»»
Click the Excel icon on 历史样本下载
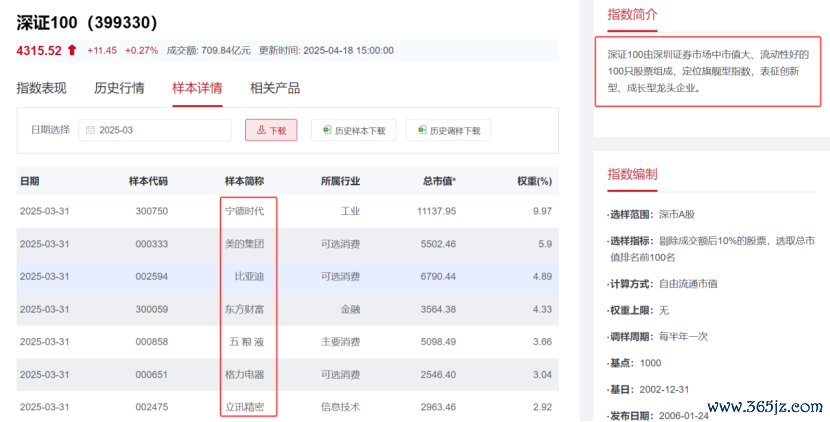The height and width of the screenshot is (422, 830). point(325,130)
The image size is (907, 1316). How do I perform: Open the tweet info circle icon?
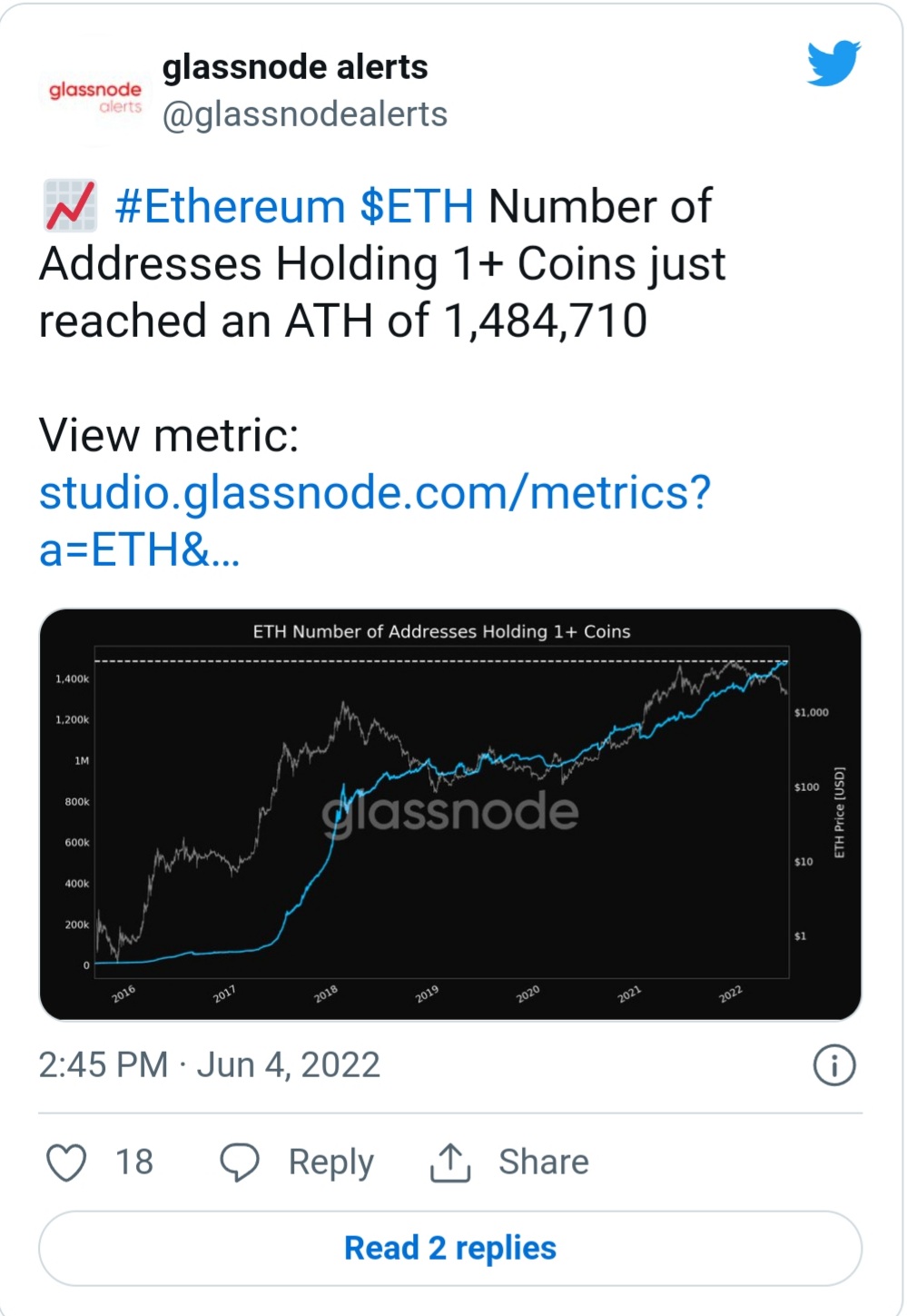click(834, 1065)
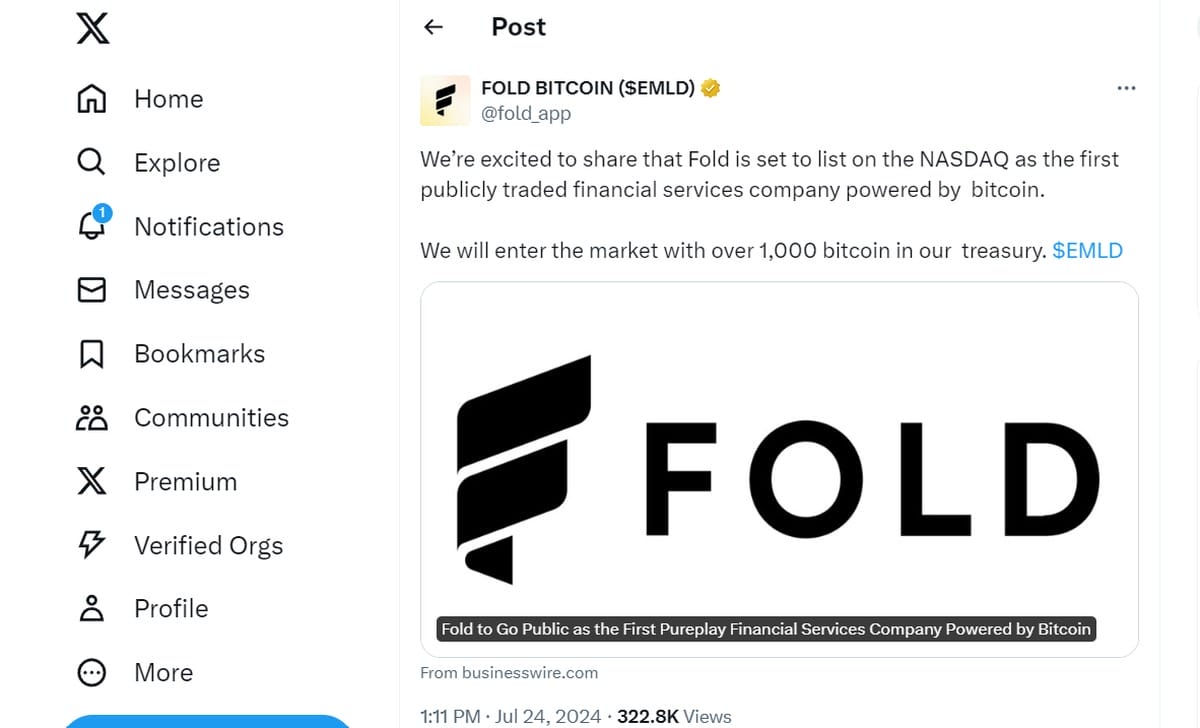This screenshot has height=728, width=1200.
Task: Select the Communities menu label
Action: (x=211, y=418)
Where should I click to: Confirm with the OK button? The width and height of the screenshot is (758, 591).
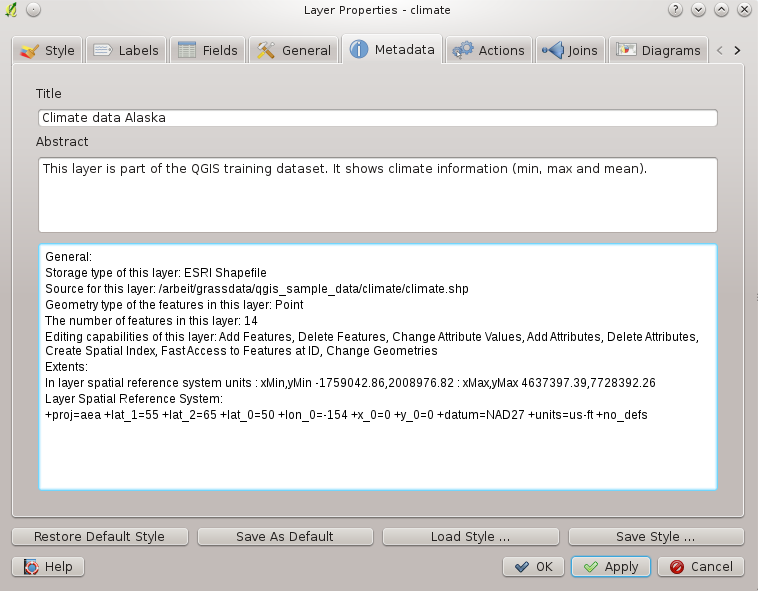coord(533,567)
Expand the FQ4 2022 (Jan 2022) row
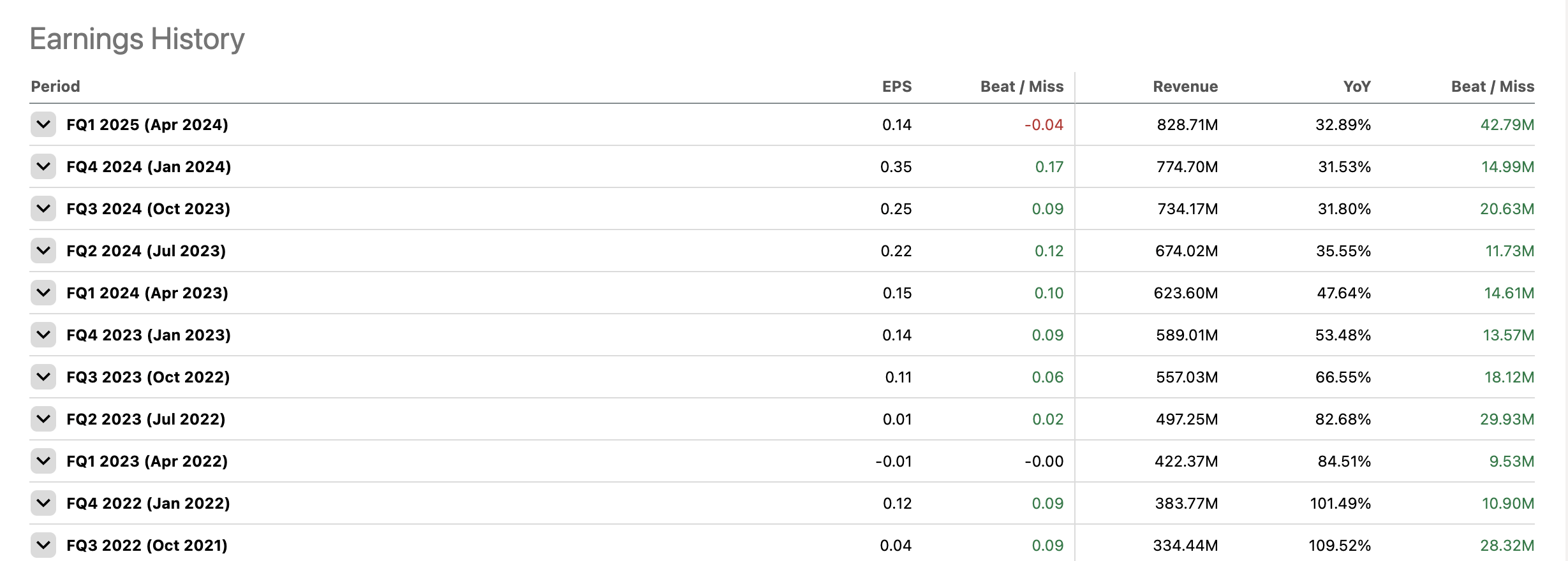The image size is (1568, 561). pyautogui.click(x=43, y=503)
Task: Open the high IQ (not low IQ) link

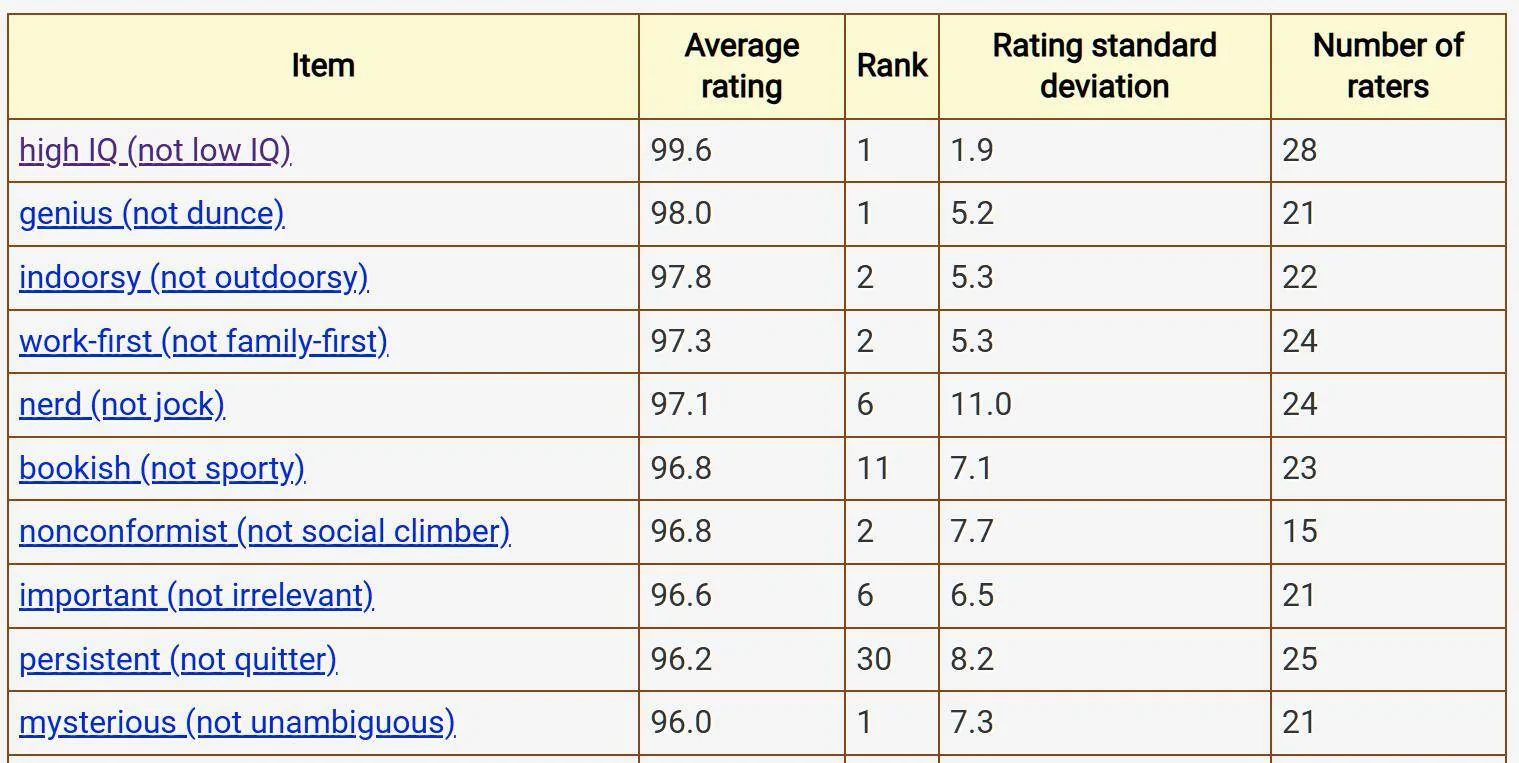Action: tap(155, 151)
««
ACTIVITY: Copy out, exactly and without pictures, each line from the one containing "Expand the FQ4 2022 (Jan 2022) row" through the final line of the entries, both ends included.

TASK ANSWER:
Expand the FQ4 2022 (Jan 2022) row
The image size is (1568, 561). pyautogui.click(x=43, y=503)
Task: Open the high IQ (not low IQ) link

Action: tap(155, 151)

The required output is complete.